[Element and text location data]
* * * *
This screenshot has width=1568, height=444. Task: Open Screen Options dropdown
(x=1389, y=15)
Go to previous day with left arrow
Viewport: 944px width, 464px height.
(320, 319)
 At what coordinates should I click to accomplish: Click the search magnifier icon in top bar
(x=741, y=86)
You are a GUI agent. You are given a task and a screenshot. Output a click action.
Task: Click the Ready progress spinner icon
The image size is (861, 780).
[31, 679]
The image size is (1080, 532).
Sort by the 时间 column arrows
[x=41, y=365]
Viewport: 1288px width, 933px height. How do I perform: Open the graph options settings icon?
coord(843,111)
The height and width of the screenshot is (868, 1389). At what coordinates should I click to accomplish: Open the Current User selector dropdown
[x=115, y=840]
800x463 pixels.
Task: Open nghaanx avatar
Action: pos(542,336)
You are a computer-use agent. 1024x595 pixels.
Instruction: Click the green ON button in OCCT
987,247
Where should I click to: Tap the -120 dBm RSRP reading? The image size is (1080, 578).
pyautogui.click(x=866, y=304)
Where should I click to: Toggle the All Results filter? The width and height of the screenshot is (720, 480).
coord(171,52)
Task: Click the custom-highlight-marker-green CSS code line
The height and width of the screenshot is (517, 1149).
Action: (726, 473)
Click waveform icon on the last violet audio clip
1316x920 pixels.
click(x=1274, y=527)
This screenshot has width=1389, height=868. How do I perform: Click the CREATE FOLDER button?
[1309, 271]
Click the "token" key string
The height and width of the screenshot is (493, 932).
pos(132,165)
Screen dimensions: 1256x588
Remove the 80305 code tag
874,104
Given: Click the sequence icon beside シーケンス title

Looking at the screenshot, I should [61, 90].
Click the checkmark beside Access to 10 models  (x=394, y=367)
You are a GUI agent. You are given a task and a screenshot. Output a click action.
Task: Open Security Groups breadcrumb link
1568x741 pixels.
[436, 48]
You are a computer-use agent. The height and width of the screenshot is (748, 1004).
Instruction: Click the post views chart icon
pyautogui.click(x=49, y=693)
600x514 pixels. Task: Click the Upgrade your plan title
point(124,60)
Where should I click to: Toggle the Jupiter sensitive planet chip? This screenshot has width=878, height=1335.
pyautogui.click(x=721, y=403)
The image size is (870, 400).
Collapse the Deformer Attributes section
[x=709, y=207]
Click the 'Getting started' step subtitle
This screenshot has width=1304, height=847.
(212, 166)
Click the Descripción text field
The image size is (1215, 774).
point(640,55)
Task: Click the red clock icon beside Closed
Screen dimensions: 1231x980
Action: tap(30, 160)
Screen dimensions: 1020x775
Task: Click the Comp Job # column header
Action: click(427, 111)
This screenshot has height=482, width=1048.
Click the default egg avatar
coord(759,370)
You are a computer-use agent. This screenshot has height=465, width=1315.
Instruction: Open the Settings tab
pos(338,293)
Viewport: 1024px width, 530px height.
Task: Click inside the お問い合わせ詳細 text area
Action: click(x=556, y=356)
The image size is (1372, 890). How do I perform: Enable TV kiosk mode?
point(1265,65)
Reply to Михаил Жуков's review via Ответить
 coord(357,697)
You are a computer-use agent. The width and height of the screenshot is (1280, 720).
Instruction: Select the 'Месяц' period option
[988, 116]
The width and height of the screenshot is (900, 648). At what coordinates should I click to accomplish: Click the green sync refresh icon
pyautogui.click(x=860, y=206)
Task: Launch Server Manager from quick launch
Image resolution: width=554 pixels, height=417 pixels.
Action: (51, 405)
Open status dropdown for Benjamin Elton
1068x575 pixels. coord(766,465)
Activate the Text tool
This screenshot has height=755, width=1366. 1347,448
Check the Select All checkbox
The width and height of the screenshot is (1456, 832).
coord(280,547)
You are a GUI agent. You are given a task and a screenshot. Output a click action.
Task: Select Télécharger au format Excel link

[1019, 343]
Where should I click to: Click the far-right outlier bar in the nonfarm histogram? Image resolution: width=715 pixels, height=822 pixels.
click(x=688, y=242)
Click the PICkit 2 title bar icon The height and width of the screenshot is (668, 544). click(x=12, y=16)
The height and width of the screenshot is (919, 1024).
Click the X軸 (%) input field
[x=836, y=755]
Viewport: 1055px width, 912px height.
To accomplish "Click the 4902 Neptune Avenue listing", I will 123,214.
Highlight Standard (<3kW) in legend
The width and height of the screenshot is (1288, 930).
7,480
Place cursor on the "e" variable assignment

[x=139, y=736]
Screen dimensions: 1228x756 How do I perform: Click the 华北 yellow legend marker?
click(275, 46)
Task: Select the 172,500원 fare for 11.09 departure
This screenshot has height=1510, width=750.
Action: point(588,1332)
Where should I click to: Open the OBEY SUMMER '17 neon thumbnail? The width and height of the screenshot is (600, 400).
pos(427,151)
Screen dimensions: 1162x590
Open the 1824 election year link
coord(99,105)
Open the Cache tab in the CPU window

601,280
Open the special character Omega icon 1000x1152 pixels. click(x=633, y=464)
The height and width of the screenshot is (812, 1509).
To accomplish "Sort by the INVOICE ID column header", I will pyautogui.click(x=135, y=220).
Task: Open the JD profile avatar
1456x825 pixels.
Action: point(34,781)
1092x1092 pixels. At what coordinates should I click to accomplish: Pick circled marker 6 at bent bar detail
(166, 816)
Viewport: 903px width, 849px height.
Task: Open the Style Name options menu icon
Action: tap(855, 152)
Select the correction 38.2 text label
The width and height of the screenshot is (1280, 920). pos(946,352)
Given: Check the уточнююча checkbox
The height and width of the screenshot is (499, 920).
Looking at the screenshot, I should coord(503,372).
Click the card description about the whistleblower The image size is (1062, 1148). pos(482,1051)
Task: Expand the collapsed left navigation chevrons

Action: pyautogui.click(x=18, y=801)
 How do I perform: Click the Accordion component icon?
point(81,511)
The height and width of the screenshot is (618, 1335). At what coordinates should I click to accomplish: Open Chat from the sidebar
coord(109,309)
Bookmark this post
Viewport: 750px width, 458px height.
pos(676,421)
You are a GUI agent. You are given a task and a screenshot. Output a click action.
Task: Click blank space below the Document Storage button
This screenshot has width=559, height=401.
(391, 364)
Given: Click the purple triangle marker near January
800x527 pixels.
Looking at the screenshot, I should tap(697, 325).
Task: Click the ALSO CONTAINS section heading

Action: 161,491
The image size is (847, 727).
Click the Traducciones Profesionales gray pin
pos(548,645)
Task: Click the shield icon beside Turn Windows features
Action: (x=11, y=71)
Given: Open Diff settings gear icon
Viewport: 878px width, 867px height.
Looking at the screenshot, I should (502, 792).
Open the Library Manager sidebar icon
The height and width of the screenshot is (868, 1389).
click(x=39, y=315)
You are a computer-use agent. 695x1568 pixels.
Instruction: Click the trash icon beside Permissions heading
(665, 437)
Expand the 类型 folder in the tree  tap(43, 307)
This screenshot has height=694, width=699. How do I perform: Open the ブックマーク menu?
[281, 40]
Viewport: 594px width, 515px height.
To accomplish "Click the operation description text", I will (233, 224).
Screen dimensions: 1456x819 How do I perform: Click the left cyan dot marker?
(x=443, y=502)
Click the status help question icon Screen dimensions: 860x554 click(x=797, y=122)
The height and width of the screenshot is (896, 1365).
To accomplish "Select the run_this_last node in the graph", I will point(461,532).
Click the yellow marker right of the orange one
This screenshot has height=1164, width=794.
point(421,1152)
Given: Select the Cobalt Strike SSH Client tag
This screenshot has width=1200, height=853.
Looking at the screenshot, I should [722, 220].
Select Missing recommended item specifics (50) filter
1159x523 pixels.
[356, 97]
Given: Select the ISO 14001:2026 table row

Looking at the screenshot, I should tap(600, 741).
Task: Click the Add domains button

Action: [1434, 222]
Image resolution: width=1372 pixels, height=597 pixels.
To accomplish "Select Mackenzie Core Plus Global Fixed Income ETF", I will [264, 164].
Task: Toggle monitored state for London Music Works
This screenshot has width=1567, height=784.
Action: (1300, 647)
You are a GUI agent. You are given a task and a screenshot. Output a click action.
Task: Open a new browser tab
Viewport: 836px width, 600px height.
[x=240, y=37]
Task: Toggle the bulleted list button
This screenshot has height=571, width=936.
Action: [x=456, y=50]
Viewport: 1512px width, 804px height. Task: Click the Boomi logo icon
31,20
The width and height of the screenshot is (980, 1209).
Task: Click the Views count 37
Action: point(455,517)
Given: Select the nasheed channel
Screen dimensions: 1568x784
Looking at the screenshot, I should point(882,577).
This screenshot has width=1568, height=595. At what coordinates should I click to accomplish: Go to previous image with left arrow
* * * *
--- Work to do ---
Turn the lines of the entries into a JSON array of strings, one string per line. Begin at the line that has "Screen dimensions: 1256x588", stop after the line that has "pyautogui.click(x=721, y=403)", and leave out blank lines.

--- Written solution ---
[
  "Screen dimensions: 1256x588",
  "Remove the 80305 code tag",
  "874,104",
  "Given: Click the sequence icon beside シーケンス title",
  "Looking at the screenshot, I should [61, 90].",
  "Click the checkmark beside Access to 10 models  (x=394, y=367)",
  "You are a GUI agent. You are given a task and a screenshot. Output a click action.",
  "Task: Open Security Groups breadcrumb link",
  "1568x741 pixels.",
  "[436, 48]",
  "You are a computer-use agent. The height and width of the screenshot is (748, 1004).",
  "Instruction: Click the post views chart icon",
  "pyautogui.click(x=49, y=693)",
  "600x514 pixels. Task: Click the Upgrade your plan title",
  "point(124,60)",
  "Where should I click to: Toggle the Jupiter sensitive planet chip? This screenshot has width=878, height=1335.",
  "pyautogui.click(x=721, y=403)"
]